Prior to joining ITEC, Gilroy was general director lean implementation in Europe and director inbound logistics for the U.S., Canada and Mexico for General Motors. He developed his lean expertise at Toyota Motor Manufacturing and began his career with General Electric. Gilroy earned his bachelor's degree in business administration and materials management from Conestoga College of Applied Arts and Technology in Canada. Gilroy is also a member of the board of directors of the Automotive Industry Action Group (AIAG). Based in Southfield, Mich., AIAG's 1,600 member companies include North American, European and Asia-Pacific OEMs and suppliers to the transportation industry. (To find out more about AIAG's global materials management standard, see the story beginning on page 20.)
Tell us a bit about your experience with lean manufacturing.
"I worked for Toyota Motor Manufacturing in Japan and in Canada at a startup plant. I'm totally a believer in lean. I think there's almost no end to what lean can do for you, but lean is not easy.... It's really a journey that you have to go on. To engage in lean, most companies have to have a crisis. Sometimes it's a quality crisis, sometimes it's a cost crisis, every business has lots of crises....
"Are we real lean [at International Truck and Engine]? Do we have self-directed work teams and group leaders in the Toyota style? Not yet. But I've been talking to the senior executives here and this is the direction we want to go. Lean takes some time. Lean's not free either. It takes a change in attitude and you have to add some heads here and there. You'll get the benefit later but there is a short-term investment to get the long-term benefit."
How do you quantify the benefit from implementing lean?
"How do you measure improved quality? What's that worth? How do you measure customer satisfaction, which leads to repeat business? How do you measure that you're not doing as much repairs? There are a lot of benefits but you have to dig down a bit. It's hard for me to say, 'Put lean in and I'll write you a check for $2 million this year.' Lean is an enabler to save money in all of these other areas."
Why did you agree to be on the board of AIAG? What do you get out of your involvement?
"I'm there because I want to help direct the board's decisions, that it supports what we're doing in the heavy truck business. We're looking at global sourcing. I want to make sure AIAG is involved in that, in doing some training in those areas....

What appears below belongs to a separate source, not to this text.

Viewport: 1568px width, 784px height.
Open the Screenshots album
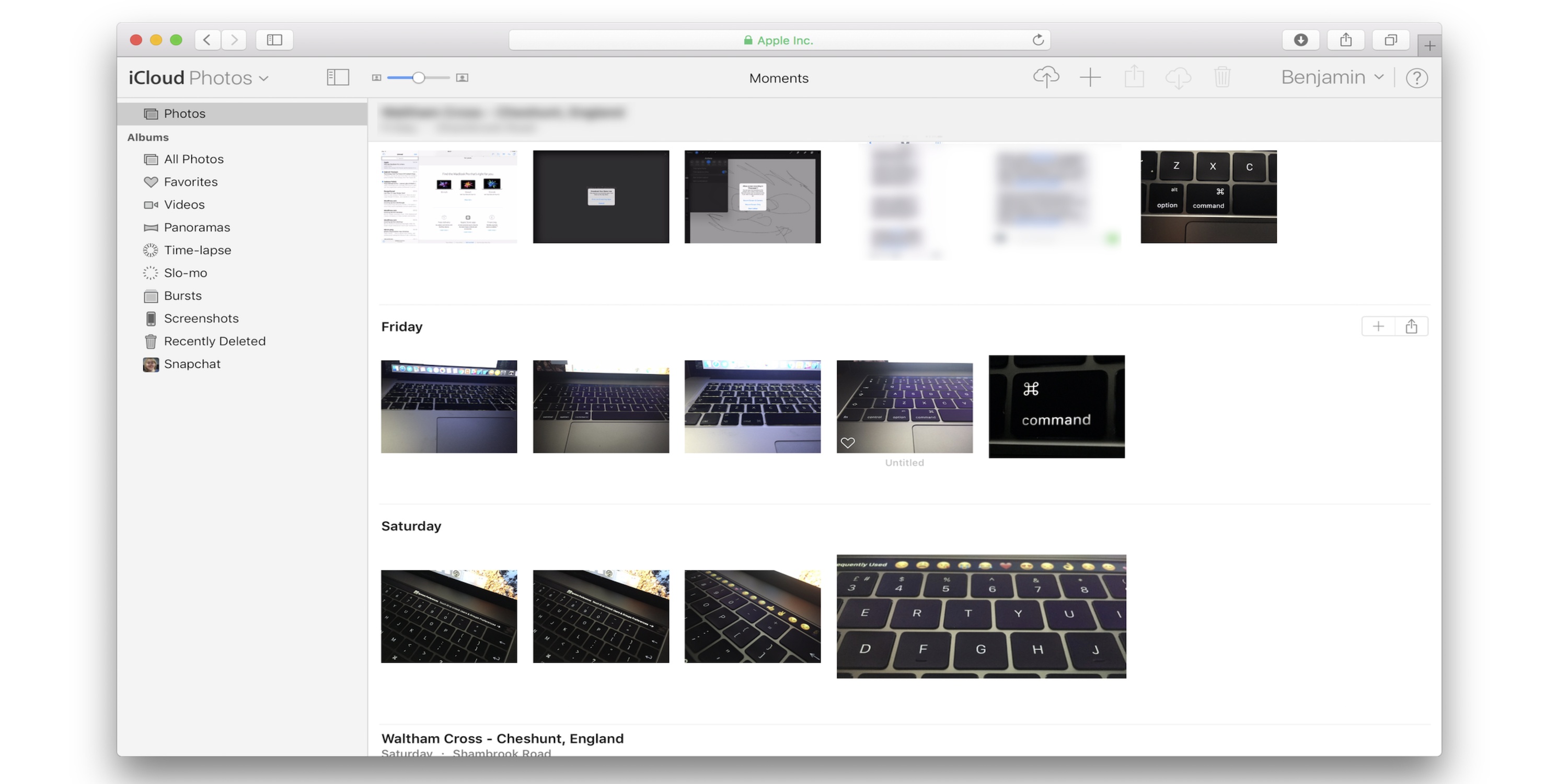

"There are other things you get out of [AIAG participation]: Common business processes. Our suppliers don't just do business with us. We can see how they're dealing with other businesses like ours and we can commonize our plans so they can do business with us easily. If they can do business with us easily, maybe they won't charge us as much—I wish."
What is the biggest challenge that you're currently working on within ITEC?
"We have seven businesses in six plants. They really are silos. The chore we have is bringing them all together under one supply-chain organization. That's easier said than done. I'm not saying that what they're doing is bad or anything. It's something they know, and they're very efficient and each group probably thinks they have the best practice. What we're trying to do is bring them all together under one roof.
"Take IT for instance. Before, if you were in one of these plants, you could fill out a form saying you want this system to do this, and someone would go and spend a lot of money. Now if you want something done in supply chain, you have to bring it to the supply-chain board, which is all of my direct reports and all of the supply-chain managers from each plant. We will not implement a request unless we all agree we're going to use it....
"If you came up with a great idea in your plant before, it was a great idea and you saved a lot of money. Now we multiply it by six. We can all use that great idea. We're getting very good at that."
What do you like about working in materials management?
"It's fun to be in supply chain. It's exciting, it's different all the time. There isn't a part of the business that can do something without telling you. I also like the culture at International. We can learn from our mistakes and you're not afraid to take a risk. If it doesn't go as well as you expect, you'll get another shot. International wants to improve. For someone like me, I think I have a little bit to offer and they're letting me do it. I'm working with a great team."
What advice do you offer to your people who are just getting started in their materials management careers?
"They should only be in what they're doing now for a couple years. It doesn't always mean a move up. You have to be more patient than that. You should be prepared to move sideways. In the so-called good old days we all stayed in the same job and moved up, became a supervisor, then a manager. It's more like a pyramid now. You have to be more diverse. You have to understand more pieces of the business. I don't think a good career move is [to stay in] one piece of the business. You have to understand a lot more of the business."